Входя, он рефлекторно, просто от отчаяния, прослушал свой автоответчик. На нем было одно сообщение. “Ты, наверное, уехал на каникулы. – произнес спокойный голос Мишеля. – Позвони, когда вернешься. Я тоже в отпуске, и надолго”.

4

Он идет вперед, доходит до границы. Вокруг невидимой точки кружат стаи хищных птиц – вероятно, там валяется падаль. Мышцы ног пружинят на ухабах. Здешние холмы поросли желтоватой степной травой, они тянутся далеко на восток, насколько хватает глаз. Он не ел со вчерашнего дня; ему уже не страшно.

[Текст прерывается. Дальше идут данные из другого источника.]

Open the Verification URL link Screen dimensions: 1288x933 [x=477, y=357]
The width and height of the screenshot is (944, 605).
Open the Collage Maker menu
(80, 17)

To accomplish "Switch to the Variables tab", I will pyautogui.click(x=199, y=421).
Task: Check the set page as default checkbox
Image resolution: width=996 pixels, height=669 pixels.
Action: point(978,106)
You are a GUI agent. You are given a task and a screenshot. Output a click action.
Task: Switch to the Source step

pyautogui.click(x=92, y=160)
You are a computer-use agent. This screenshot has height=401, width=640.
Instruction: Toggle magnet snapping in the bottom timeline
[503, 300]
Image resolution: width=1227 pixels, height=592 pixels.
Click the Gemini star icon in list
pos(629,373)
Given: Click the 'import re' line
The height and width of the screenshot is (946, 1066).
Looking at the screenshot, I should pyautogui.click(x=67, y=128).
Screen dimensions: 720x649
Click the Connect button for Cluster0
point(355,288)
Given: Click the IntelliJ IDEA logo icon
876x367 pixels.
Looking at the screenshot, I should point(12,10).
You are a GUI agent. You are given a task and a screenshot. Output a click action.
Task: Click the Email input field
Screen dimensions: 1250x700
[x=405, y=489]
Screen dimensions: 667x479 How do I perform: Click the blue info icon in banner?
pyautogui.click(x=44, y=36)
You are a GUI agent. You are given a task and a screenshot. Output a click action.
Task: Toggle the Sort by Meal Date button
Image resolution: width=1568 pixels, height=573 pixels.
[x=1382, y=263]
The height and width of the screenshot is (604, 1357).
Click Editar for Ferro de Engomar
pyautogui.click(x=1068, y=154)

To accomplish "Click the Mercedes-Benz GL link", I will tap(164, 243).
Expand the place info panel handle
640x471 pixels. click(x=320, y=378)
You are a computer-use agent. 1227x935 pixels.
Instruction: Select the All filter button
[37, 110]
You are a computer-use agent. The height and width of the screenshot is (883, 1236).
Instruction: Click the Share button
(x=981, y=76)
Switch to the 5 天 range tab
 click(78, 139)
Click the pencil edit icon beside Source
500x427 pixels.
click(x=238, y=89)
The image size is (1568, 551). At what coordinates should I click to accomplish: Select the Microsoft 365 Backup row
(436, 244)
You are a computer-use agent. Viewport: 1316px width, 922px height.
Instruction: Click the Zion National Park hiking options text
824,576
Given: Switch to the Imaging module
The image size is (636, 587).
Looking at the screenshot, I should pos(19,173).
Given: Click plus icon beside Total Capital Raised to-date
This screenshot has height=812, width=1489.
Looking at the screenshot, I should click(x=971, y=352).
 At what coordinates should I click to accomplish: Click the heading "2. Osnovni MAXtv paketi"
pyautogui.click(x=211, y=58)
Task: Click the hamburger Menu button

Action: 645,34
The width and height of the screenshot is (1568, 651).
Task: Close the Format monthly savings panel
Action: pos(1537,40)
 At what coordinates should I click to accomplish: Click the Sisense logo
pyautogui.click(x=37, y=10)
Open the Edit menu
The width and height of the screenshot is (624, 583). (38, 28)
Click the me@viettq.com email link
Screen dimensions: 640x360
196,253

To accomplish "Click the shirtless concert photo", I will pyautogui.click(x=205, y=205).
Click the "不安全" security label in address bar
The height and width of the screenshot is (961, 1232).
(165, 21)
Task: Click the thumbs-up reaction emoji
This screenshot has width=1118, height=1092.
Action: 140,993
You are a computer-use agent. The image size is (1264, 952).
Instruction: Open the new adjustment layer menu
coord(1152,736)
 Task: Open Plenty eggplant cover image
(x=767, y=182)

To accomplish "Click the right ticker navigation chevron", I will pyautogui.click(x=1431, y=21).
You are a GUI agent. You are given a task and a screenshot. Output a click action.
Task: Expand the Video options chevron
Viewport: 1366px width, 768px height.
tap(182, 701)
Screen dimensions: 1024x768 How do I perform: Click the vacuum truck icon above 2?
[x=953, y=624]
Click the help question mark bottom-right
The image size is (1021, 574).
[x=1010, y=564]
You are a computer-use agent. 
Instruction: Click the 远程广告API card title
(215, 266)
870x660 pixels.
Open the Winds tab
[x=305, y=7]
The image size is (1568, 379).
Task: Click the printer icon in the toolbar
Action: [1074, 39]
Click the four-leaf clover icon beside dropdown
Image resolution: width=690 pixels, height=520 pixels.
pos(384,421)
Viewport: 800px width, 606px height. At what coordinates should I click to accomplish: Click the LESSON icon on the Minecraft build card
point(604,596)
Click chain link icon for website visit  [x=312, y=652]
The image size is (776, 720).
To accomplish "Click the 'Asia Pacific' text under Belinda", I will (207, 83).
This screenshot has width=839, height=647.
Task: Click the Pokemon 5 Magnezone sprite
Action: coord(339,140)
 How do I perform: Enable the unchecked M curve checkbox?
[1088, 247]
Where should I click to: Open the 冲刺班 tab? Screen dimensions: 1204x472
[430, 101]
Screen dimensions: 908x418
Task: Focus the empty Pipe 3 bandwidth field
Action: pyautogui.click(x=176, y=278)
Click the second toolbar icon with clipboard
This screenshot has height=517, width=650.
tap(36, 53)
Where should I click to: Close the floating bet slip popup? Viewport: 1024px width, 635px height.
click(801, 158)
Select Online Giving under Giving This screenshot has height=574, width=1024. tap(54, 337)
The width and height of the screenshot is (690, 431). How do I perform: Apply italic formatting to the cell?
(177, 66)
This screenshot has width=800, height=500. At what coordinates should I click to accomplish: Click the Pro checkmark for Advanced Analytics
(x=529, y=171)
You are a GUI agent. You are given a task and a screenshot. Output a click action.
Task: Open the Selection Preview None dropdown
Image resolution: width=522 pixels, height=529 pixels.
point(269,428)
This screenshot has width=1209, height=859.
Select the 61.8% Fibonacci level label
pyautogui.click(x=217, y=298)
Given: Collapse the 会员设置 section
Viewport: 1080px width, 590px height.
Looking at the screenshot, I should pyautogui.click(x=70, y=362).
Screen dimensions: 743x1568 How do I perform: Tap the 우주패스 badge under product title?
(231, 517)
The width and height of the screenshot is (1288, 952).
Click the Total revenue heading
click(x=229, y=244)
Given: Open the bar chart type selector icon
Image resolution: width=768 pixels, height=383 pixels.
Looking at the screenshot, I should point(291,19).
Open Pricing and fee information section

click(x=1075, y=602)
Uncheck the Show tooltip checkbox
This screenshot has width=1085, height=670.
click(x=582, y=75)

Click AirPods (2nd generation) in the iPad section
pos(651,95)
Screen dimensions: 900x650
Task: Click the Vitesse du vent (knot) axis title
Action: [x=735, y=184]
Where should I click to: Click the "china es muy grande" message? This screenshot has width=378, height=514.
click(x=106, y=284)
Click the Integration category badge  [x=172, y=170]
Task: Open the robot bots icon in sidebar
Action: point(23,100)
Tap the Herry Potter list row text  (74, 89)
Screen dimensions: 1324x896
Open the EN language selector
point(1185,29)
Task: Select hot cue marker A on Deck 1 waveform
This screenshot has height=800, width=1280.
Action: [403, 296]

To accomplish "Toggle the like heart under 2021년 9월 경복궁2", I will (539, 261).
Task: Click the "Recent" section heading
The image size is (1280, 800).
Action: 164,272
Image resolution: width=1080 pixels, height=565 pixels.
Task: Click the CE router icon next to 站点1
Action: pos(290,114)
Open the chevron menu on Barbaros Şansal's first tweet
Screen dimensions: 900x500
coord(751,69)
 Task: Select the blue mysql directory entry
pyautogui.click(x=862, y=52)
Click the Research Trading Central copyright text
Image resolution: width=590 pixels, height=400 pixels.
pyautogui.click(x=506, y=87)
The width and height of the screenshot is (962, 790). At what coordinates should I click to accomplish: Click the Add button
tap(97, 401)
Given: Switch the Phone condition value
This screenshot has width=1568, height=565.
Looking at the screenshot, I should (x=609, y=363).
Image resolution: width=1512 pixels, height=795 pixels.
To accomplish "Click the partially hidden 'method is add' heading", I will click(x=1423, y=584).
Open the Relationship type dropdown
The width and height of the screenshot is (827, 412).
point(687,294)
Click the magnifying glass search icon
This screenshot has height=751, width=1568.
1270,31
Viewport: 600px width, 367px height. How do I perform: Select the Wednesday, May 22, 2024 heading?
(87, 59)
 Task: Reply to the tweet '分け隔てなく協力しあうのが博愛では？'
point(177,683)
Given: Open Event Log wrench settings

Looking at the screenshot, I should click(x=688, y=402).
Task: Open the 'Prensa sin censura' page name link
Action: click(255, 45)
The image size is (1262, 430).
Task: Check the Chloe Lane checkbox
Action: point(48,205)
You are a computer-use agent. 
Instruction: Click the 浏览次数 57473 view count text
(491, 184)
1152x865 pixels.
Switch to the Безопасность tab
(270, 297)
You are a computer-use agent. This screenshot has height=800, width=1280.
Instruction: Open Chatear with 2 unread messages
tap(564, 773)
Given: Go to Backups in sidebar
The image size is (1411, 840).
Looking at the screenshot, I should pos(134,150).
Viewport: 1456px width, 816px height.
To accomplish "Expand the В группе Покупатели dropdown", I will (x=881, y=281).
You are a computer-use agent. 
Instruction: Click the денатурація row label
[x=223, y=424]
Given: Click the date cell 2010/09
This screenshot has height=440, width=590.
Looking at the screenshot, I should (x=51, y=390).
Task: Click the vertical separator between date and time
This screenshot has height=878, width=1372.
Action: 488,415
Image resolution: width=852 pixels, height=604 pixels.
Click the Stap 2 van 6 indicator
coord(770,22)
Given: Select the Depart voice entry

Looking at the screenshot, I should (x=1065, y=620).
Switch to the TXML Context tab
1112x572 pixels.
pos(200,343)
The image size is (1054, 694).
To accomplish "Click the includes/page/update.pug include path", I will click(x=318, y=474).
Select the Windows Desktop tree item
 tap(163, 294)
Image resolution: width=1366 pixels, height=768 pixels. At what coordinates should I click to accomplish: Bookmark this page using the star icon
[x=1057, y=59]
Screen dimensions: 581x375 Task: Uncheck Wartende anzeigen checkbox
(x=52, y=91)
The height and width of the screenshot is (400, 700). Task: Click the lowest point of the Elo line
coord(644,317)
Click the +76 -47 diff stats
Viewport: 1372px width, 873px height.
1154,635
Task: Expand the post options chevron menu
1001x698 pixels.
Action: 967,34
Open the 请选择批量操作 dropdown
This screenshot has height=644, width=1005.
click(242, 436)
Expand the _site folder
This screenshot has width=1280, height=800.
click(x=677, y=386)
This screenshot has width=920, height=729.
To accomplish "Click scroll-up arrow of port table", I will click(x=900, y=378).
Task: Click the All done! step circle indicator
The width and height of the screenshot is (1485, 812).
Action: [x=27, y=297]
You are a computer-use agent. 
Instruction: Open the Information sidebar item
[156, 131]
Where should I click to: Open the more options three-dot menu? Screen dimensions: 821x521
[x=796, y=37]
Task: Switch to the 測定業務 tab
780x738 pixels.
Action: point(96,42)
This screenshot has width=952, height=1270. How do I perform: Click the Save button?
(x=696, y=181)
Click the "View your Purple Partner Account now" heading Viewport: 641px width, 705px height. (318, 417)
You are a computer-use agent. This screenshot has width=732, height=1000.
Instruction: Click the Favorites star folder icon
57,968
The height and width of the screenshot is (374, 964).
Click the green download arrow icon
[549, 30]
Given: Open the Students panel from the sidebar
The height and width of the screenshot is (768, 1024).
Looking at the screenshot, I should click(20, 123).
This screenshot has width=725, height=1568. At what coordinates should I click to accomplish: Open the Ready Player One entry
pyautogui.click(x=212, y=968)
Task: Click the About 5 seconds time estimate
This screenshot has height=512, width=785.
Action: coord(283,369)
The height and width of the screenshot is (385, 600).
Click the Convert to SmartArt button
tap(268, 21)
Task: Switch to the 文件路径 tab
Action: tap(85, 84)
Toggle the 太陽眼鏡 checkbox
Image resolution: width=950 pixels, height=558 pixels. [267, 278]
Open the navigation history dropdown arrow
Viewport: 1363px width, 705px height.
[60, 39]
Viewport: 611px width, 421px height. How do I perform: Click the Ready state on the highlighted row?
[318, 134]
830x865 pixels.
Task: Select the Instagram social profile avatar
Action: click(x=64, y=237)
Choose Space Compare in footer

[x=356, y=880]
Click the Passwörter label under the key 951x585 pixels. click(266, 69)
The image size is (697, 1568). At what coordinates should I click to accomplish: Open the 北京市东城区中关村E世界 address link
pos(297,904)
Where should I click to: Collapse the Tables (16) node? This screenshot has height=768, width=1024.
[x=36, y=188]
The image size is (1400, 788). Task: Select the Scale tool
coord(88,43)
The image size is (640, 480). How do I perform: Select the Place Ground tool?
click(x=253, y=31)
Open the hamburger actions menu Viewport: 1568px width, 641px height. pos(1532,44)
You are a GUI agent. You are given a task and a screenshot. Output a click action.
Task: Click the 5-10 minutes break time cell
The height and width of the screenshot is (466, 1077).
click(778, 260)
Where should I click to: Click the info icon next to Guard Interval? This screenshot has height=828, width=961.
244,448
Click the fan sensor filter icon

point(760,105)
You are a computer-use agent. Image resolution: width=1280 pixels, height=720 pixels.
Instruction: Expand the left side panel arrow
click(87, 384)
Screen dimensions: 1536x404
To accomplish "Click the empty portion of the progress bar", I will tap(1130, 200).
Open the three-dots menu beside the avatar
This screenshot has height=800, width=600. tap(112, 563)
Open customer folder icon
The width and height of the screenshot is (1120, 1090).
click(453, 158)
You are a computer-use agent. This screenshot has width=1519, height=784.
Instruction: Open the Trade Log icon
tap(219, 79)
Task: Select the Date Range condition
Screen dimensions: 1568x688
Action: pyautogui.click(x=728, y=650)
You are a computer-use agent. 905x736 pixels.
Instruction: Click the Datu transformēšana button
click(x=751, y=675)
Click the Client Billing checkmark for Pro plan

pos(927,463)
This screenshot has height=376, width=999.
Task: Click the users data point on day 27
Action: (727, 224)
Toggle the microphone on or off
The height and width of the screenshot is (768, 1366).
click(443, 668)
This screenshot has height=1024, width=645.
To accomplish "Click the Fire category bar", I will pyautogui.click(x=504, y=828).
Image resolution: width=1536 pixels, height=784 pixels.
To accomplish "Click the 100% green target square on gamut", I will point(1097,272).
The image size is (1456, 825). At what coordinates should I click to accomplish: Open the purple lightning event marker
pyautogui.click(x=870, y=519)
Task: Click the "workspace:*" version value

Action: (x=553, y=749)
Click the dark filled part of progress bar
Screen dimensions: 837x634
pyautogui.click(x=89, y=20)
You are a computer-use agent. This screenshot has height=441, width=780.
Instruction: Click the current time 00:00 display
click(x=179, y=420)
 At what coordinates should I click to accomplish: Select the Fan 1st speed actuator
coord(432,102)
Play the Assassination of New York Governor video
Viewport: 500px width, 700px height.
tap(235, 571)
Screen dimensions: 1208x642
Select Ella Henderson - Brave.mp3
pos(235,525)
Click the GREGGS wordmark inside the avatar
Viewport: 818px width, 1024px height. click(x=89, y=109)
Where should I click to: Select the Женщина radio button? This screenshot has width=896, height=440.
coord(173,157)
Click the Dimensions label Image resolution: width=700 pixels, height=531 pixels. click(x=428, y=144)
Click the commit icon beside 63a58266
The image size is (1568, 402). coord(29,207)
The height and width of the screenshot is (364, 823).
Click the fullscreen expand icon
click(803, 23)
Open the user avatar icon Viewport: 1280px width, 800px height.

Он просыпается, лежа поперек кровати, полностью одетый. Перед служебным входом в “Монопри” разгружают товар. Сейчас самое начало восьмого.


Уже долгие годы Мишель вел чисто интеллектуальное существование. Чувства, из которых складывается человеческая жизнь, не попадали в поле его зрения, он мало что в них смыслил. В наши дни можно расписать свою жизнь до мелочей; кассирши в супермаркете кивали в ответ на его краткое приветствие. За десять лет в его доме сменилось много жильцов. Некоторые из них съезжались. Тогда он наблюдал за переездом; друзья новоиспеченной парочки поднимали или спускали по лестнице коробки и лампы. Они были молоды и иногда смеялись. Часто (но не всегда) сожители, расставшись, перебирались на другое место одновременно. Так что квартира освобождалась. Какой тут напрашивается вывод? Как истолковать их поведение? Сложная задача.